Usenet ohne Geld auszugeben
Usenet ohne Geld auszugeben
Was genau ist der Unterschied zwischen "Kostenlos" & "Gratis"? Eigentlich doch nur Synonyme und damit gleichbedeutend oder doch nicht?! Viele tausend User informieren sich täglich über das mysteriöse Use-Net. Das älteste globale Netzwerk ist in Vergessenheit geraten & wird gerade wieder von einigen Providern werbewirksam in's Gedächtnis der Internet-Gemeinde zurück geholt.

Mit sogenannten "Freebies" oder "Freebes" (free = frei, kostenfrei), werden potenzielle Interessenten gelockt. Wenn man sich weiter informieren will, stolpert man unweigerlich über Aussagen in Foren & Ratgebern, wie: "Das Usenet ist und war schon immer sowieso kostenlos! Warum sollte ich dafür etwas zahlen?".

Grundsätzlich muss der geneigte User die sogenannten "Text" - Newsgroups & "Binary" - Newsgroups unterscheiden. Newsgroups oder Newsgruppen sind quasi die einzelnen Foren in diesem Netzwerk, wo die Mitglieder ihre Beiträge (News) posten können. Wie der Name schon sagt, wird in einer Text-Newsgroup ausschliesslich in Textform gepostet. Dieser Teil des Usenets wird seit jeher von jedem Internetprovider kostenfrei zur Verfügung gestellt, wie zum Beispiel von der Telekom. Auch Google bietet eine browserbasierte, ebenfalls kostenlose Schnittstelle zu den Text-Gruppen des Usenets in Form von Google Groups an.

Bei den "Binaries" (binäre Newsgruppen) werden allerdings nicht nur Textdokumente akzeptiert, sondern auch Dateianhänge zugelassen. Auch deshalb ist eine Binary-Newsgroup wesentlich begehrter. Der Haken: Diese Newsgroups werden nur von wenigen spziallisierten Usenet-Providern angeboten und sind kostenpflichtig. Warum?

Warum bietet mein Internetprovider keinen Zugriff auf Binaries an? Und warum ist binary nicht auch kostenlos? Beide Fragen kann man mit einer Antwort klären: Die Datenmengen in Binarygruppen sind so groß, dass der transit also der traffic (Datenverkehr) unvorstellbare Kosten verursacht, die der Internetprovider nicht tragen möchte und ein Usenetprovider diese wieder einspielen muss.

Textgruppen benötigen nicht annäherend soviel Serverkapazität & Bandbreite, da jeder Buchstabe nur 1 bit verbraucht. Die Dateianhänge in den binären Gruppen allerdings, sind nicht selten mehrere GigaByte gross (GB).
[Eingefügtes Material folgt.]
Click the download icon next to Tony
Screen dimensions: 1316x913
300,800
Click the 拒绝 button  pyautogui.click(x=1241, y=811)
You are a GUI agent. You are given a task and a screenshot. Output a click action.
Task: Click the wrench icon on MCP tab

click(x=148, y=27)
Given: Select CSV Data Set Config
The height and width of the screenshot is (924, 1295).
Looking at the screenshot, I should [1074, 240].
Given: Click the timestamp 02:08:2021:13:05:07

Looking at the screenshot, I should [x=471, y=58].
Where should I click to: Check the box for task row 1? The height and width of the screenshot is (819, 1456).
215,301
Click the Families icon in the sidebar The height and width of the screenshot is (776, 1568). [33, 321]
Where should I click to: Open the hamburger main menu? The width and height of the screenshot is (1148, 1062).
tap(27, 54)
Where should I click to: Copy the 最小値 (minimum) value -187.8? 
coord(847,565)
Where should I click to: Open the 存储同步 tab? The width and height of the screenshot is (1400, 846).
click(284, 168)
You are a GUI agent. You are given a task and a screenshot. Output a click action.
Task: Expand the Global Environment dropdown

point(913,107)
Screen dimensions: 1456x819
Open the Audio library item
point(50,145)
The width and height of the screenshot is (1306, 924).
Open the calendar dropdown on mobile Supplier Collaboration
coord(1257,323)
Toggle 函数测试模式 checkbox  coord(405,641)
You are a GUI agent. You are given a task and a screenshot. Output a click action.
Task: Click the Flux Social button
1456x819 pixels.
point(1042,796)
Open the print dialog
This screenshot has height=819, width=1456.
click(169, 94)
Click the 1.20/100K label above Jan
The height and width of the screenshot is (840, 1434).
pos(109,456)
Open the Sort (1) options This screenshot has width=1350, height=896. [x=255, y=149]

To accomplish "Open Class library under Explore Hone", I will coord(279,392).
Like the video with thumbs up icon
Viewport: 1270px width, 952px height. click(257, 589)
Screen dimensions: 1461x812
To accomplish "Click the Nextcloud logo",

Gibt es dennoch kostenlose Zugänge zu Newsservern mit Binaries? Ja. Man hört zumindest davon. Angeblich kann man sich bei einem Newsserver mit Sicherheitslücken einhacken können und Ähnliches. Alles was man zu kostenlosen Möglichkeiten auf Binaries zuzugreifen liest, klingt allerdings nur wenig vertrauenswürdig. Spam & Viren sind hier die Stichwörter.

Wo wir bei der Diskrepanz zwischen Kostenlos & Gratis angekommen sind: BinaryNewsgroups gibt es also nicht kostenfrei, gut. Aber durch die vermeintlichen "Abofallen" der Usenetanbieter, darf der interessierte Nutzer "gratis" den Zugang testen & ausprobieren. Dazu muss man einen Kundenaccount anlegen, der meist nach 14 Tagen automatisch in ein Abonnement mutiert und dann kostet das Gratisangebot am Ende doch Geld!

Gewitzte & gut informierte Nutzer drehen den Spieß allerdings bereits um. Nimmt man einen seriösen Usenet-Provider mit kostenlosem Testzugang, bei dem man per Mausklick online kündigen kann - ohne Probleme - dann kann der User ohne Kosten einen Access-Provider nach dem Anderen prüfen & so mehrere Monate kostenfrei auf Binärgruppen zugreifen. Man muss nur beim richtigen Anbieter den Account innerhalb der Testperiode wieder kündigen, damit man wirklich kostenlos Usenet Binaries geniessen kann.